The Casual Gardener: Fantastic ferns

They have no flowers or fruit but John Manley argues that's no reason to ignore the appeal of ferns

Tree ferns can grow up to 15 metres high in tropical regions but were twice that size in prehistoric times

I LIKE to think the notion that a garden with more flowers is somehow better than one with fewer is thankfully on the wane. This approach found its greatest expression in old-style planting schemes that use bedding en masse – blasts of primary colour whose impact is immediate and unsubtle then fades unspectacularly as the year advances.

Flowers do of course play an important role in the garden, both from the point of view of aesthetics and biodiversity – they are the stars of the summer garden, creating often breathtaking beauty while ensuring it is busy with insect and bird life. However, having a variety of foliage and plant types is equally important, especially those that bring character and atmosphere.

Ferns are plants that easily fit this bill. They are not conventionally beautiful in the same way as daffodils or roses but their allure is equal and their back story arguably more interesting. They tend to inhabit the cool and shaded recesses, preferring moist humus (de)composed of the well-rotted predecessors of the canopy above. Some, however, such as the Shuttlecock fern (Matteuccia struthiopteris) and the tree fern (Dicksonia antarctica) can tolerate and even thrive in full sun.

Ferns were one of the first plants to colonise the Earth, with fossils showing they existed more than 350 million years ago. They were abundant during the Carboniferous period – when coal was made – and some species from that prehistoric era prevail today, though you won’t find tree ferns reaching 30 metres or horsetails measuring 15 metres, as existed back then.

Ferns are found everywhere in the world bar those places that are covered by ice all year round. They range in size from the diminutive water fern Marsilea quadrifola to the towering tree ferns of the tropics (5-10 metres). There are also ferns that climb, with Lygodium japonicum or Japanese climbing fern among the more obscure choices for gardeners. Few tend to be invasive but Pteridium aquilinum – what you and I know as bracken – is among the most common plants on the planet and the bane of many Irish upland farmers.

The Victorians popularied ferns as an ornamental plant, growing them inside miniature glasshouses or terrariums.

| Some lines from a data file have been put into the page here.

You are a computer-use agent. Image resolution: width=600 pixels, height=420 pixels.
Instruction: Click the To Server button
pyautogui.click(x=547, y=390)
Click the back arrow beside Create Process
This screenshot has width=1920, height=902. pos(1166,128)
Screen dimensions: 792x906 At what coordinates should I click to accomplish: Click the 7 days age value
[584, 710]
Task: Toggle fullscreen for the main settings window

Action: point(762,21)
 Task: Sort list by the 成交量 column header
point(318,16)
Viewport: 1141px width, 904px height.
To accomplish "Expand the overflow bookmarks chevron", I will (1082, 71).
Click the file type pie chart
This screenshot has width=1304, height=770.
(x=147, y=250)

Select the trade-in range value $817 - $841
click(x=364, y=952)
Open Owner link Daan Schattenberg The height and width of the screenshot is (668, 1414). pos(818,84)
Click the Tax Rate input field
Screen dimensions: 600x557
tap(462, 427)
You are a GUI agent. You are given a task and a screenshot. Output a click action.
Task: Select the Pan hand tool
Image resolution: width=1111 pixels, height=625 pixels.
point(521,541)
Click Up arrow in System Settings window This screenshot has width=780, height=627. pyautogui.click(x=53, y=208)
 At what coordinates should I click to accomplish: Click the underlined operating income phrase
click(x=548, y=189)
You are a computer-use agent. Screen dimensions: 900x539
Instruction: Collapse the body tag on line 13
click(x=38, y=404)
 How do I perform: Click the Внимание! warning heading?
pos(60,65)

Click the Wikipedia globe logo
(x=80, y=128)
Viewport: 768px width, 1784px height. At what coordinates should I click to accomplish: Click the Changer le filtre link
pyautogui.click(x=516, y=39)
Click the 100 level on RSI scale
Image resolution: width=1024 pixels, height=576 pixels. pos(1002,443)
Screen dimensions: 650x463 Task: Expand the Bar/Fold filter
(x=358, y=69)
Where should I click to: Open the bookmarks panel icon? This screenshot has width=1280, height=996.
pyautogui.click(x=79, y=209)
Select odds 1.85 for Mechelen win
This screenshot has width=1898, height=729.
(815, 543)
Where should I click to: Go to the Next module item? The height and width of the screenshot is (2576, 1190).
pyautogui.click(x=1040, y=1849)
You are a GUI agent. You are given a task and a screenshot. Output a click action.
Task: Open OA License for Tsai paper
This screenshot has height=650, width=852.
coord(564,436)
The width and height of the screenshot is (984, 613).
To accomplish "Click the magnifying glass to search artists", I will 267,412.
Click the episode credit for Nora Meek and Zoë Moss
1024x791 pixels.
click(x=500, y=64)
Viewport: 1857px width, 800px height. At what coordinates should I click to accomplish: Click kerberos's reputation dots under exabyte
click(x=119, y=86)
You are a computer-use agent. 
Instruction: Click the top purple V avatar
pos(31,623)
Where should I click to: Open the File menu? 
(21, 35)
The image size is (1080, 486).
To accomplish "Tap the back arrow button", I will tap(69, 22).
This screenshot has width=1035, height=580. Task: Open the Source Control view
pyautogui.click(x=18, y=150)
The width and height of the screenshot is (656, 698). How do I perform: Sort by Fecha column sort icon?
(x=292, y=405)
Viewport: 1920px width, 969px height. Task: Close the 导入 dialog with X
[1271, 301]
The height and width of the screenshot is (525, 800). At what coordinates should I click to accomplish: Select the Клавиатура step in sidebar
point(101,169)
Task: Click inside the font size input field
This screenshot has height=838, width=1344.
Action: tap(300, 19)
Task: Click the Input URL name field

This was done in part out of necessity, as the air in urban Britain around 150 years ago was too toxic due to high levels of industrial pollution.

 

For the more ambitious rural gardeners of the time – those with more room and resources at their disposal – specially landscaped areas furnished with moss-covered tree stumps and stones, known as ferneries, became a fashion.

Ferneries are still a thing with some gardeners though the plants are deployed more widely alongside other woodland flora rather than exclusively – the atmosphere of the fernery lives on, however.

 

Most ferns are happy in any moist, well-drained, shady site in well-dug, humus-rich, neutral to alkaline soil. However, those such as the royal fern (Osmunda regalis), require neutral to acid soil.

Taking ferns from the wild is against the law, though it is possible to take a small section of the plant’s root without disturbing the entire fern – in moderation, of course.

Always improve the soil before replanting by incorporating organic matter, such as garden compost or leaf mould, adding water o the roots.

For moist soils, select deciduous ferns such as the western maidenhair fern (Adiantum aleuticum) and the brittle bladder-fern (Cystopteris fragilis) or evergreens and semi-evergreens such as the hart's-tongue fern (Asplenium scolopendrium) and the golden shield (Dryopteris affinis).

If sited correctly they should require minimal attention and usually only need pruning when a mild winter fails to make the fronds die back completely.